● **Work required**
Give back, unchanged, each line from the one containing "Rakuten STAY (宿泊施設) (456, 2428)" through the last line of the entries below.

○ ○ ○ ○ ○ ○ ○

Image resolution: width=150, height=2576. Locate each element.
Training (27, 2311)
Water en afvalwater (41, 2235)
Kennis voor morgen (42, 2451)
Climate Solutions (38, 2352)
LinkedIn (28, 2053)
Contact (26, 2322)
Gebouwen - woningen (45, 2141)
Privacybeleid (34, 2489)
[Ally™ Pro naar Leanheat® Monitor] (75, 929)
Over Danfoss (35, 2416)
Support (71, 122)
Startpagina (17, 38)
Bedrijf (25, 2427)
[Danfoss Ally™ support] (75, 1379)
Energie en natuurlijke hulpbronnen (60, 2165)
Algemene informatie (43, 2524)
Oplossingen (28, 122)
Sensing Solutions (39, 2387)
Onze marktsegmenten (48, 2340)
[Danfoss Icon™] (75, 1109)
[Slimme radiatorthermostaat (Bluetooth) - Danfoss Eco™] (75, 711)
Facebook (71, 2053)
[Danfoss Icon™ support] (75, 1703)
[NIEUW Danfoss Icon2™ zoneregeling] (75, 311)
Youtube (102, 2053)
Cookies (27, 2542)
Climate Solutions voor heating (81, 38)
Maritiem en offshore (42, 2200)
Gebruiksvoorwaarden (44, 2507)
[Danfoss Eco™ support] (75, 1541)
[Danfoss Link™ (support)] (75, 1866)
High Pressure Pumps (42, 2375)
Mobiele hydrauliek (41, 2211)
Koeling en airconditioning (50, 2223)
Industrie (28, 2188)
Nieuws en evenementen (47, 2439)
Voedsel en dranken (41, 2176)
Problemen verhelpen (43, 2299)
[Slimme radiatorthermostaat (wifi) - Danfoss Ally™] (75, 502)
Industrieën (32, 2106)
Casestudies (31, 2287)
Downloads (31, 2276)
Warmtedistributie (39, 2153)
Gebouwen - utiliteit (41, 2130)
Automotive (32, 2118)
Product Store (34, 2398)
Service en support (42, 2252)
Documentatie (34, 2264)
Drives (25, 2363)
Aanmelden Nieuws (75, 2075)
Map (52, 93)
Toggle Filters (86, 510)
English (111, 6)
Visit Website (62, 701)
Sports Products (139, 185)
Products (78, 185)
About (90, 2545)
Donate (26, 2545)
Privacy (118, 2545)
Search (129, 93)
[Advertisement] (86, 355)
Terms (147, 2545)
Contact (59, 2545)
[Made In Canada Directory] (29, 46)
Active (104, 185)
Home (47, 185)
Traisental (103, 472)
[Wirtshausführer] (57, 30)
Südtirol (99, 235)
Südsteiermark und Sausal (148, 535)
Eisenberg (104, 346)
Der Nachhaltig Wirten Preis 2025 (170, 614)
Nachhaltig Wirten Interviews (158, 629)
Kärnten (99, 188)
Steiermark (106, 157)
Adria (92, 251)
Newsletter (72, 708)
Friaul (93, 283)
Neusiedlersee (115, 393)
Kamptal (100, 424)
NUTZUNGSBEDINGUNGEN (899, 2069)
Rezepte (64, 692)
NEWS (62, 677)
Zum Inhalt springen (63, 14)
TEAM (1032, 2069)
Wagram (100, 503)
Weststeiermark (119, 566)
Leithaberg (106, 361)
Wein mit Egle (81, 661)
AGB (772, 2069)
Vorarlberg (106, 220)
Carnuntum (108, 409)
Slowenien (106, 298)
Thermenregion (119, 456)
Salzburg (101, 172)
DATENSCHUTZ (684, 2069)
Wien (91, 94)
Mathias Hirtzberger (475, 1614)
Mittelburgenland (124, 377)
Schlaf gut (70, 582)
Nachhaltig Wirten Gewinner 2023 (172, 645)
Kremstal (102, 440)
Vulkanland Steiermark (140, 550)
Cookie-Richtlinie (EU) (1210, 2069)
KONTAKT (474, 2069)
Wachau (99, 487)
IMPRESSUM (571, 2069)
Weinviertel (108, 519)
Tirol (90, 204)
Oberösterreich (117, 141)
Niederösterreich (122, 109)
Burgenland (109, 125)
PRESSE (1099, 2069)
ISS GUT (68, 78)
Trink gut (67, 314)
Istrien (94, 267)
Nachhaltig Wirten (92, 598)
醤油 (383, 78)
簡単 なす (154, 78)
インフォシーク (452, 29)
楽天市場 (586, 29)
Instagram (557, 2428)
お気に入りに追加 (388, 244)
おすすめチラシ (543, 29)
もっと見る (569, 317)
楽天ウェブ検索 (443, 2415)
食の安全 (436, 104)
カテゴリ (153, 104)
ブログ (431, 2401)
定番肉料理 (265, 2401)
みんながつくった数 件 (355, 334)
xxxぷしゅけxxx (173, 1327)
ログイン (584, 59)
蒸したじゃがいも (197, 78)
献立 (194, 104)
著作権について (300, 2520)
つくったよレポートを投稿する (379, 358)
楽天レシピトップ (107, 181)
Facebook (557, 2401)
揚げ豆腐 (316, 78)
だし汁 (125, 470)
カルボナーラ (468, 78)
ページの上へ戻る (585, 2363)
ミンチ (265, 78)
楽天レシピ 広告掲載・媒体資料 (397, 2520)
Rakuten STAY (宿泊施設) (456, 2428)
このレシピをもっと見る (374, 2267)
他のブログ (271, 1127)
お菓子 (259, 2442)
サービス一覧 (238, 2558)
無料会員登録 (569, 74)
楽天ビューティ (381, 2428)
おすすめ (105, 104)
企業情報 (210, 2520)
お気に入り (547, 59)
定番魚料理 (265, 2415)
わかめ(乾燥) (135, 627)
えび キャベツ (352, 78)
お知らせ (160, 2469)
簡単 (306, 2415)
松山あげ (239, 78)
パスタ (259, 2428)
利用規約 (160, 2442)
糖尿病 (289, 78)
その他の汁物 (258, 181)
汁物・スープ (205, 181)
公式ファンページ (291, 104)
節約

○ ○ ○ ○ ○ ○ ○

● **Solution to the problem**
Rakuten STAY (宿泊施設) (456, 2428)
このレシピをもっと見る (374, 2267)
他のブログ (271, 1127)
お菓子 (259, 2442)
サービス一覧 (238, 2558)
無料会員登録 (569, 74)
楽天ビューティ (381, 2428)
おすすめ (105, 104)
企業情報 (210, 2520)
お気に入り (547, 59)
定番魚料理 (265, 2415)
わかめ(乾燥) (135, 627)
えび キャベツ (352, 78)
お知らせ (160, 2469)
簡単 (306, 2415)
松山あげ (239, 78)
パスタ (259, 2428)
利用規約 (160, 2442)
糖尿病 (289, 78)
その他の汁物 (258, 181)
汁物・スープ (205, 181)
公式ファンページ (291, 104)
節約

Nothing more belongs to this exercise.